- **PROBLEM REQUIREMENTS**:
Exactly how many lines in the listing contain "green"? Respond with the number and nothing more.

- **DATA EXTRACTS**:
==*==
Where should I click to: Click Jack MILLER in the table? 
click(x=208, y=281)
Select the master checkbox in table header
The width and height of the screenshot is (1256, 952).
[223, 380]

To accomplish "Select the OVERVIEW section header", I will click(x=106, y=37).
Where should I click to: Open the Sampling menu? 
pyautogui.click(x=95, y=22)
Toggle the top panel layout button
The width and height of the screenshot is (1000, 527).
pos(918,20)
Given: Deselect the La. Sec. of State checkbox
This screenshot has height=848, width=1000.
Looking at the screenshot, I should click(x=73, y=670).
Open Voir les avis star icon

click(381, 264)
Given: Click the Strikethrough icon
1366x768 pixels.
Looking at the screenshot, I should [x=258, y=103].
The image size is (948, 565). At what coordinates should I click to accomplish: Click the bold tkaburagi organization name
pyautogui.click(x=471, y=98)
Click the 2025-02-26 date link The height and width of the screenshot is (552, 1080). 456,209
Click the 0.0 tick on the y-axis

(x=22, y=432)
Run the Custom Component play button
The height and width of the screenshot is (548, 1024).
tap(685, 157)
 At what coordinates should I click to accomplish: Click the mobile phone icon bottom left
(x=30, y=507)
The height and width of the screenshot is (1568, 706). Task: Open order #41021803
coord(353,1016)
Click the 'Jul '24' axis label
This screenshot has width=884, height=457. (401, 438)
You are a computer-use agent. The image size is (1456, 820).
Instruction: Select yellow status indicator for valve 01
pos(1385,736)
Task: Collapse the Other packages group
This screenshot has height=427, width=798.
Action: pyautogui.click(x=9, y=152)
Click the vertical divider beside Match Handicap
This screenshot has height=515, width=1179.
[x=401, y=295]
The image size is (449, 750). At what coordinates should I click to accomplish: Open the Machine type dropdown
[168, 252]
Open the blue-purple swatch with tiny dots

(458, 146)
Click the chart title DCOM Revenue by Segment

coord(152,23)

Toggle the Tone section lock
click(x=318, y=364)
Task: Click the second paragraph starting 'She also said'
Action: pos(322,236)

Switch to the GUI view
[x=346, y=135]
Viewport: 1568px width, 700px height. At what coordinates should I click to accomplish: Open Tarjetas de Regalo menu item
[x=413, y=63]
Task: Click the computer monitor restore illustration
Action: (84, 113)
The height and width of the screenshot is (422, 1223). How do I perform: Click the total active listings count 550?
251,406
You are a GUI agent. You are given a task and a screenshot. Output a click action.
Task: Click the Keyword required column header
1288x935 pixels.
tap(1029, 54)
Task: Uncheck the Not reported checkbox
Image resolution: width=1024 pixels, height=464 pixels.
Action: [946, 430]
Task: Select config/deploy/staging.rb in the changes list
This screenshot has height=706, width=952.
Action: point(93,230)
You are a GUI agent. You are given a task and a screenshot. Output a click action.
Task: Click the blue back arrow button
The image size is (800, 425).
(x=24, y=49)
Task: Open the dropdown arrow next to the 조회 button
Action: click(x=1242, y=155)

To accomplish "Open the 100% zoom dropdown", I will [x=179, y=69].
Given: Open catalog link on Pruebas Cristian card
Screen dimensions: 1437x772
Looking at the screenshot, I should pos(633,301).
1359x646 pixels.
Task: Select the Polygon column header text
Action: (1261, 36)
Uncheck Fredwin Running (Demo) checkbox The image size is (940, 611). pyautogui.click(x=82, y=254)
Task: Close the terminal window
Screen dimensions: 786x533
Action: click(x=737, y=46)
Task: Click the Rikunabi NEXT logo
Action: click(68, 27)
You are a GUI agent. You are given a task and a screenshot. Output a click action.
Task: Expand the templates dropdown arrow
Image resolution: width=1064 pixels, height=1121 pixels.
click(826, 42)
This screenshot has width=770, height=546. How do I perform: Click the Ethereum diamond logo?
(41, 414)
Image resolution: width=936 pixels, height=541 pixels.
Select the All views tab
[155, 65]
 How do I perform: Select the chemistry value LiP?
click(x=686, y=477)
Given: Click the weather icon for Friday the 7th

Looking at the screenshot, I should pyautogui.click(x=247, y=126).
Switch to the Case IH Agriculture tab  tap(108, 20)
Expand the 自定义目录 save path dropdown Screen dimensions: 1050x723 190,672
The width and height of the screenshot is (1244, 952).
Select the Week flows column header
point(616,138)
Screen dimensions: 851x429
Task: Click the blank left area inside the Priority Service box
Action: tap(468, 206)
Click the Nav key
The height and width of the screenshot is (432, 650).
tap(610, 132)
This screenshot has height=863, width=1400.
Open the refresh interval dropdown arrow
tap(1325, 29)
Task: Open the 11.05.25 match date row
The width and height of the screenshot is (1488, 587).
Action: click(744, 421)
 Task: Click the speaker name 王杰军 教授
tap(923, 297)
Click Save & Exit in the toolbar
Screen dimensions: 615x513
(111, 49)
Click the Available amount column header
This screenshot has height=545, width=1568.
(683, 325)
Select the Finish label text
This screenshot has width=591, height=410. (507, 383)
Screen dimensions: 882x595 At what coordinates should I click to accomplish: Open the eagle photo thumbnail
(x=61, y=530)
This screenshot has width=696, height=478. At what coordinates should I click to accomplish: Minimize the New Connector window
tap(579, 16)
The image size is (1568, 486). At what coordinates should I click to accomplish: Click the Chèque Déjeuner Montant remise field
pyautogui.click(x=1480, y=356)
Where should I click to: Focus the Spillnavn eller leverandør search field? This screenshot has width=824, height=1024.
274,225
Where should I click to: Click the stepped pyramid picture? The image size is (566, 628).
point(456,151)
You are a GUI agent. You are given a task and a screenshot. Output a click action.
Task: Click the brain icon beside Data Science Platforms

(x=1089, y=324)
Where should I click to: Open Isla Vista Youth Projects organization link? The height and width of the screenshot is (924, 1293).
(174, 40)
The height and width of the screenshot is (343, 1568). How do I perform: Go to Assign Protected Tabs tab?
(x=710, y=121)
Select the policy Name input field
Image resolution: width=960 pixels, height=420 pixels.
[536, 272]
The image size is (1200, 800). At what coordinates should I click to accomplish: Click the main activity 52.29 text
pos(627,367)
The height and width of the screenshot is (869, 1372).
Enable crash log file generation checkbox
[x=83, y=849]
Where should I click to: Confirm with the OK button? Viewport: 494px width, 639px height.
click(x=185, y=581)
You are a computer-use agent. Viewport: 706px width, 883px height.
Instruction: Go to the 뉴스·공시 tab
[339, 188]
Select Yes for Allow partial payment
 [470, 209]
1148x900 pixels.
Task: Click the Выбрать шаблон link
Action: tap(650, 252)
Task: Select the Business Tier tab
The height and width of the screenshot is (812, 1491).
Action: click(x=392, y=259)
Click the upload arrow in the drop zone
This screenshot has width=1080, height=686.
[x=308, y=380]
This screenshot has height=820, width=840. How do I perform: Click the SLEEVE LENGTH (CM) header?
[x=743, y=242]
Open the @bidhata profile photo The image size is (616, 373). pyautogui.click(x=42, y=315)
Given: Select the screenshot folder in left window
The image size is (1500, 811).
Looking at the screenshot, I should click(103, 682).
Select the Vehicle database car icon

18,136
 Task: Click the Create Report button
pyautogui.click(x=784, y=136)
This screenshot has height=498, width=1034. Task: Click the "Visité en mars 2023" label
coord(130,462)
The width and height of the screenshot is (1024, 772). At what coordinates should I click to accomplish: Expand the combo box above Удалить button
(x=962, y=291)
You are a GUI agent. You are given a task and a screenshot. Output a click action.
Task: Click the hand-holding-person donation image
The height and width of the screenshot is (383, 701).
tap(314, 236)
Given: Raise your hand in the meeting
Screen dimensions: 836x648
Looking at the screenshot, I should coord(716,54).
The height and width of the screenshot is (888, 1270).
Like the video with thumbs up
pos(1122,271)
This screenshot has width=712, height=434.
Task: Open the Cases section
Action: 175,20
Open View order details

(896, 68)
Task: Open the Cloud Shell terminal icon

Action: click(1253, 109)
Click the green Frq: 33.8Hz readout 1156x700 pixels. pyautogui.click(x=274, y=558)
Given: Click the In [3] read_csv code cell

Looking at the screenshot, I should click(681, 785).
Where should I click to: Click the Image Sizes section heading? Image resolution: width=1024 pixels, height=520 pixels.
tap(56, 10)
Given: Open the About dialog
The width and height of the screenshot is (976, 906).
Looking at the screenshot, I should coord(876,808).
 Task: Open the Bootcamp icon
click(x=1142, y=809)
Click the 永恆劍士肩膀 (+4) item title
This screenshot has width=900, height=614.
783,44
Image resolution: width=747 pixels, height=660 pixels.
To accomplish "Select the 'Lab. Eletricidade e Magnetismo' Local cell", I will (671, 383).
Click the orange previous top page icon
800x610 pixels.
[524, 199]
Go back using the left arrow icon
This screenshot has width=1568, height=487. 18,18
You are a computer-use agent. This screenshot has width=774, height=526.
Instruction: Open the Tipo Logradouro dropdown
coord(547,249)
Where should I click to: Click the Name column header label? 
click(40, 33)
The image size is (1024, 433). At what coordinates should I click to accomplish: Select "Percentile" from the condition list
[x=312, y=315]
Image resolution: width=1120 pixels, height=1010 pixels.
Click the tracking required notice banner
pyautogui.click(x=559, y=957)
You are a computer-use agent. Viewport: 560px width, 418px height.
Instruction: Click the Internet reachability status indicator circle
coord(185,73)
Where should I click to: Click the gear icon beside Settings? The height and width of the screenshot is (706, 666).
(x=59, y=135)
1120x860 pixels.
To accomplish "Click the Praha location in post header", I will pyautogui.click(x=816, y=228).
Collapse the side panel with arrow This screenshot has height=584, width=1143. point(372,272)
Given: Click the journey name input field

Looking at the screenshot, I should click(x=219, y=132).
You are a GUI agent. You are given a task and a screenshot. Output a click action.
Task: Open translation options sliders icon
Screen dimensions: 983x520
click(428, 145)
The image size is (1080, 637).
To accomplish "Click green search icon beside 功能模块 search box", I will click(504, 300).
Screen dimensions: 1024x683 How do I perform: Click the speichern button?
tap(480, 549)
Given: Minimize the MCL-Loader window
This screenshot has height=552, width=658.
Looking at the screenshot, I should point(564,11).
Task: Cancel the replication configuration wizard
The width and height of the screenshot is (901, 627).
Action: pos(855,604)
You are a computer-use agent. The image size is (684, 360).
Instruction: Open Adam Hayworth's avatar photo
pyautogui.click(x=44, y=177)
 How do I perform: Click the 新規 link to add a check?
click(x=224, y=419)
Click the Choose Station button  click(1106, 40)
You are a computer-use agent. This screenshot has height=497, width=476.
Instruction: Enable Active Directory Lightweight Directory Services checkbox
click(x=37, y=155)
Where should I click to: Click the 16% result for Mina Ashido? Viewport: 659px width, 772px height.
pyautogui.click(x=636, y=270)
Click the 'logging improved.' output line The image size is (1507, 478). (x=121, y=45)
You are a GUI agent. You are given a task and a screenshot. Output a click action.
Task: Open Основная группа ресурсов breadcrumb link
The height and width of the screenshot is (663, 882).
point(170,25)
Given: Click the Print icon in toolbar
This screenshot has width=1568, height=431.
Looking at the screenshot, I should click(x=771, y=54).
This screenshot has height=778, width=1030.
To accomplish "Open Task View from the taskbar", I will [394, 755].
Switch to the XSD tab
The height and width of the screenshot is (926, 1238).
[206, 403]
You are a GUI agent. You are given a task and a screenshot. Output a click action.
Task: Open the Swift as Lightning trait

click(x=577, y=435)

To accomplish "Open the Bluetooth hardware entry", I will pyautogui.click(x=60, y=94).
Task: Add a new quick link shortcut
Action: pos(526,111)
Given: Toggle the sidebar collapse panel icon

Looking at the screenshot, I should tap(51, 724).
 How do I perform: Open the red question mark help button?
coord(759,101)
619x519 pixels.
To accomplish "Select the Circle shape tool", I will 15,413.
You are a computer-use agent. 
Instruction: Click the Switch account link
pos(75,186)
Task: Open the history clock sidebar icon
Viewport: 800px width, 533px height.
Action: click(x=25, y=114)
==*==
- **TASK SOLUTION**:
2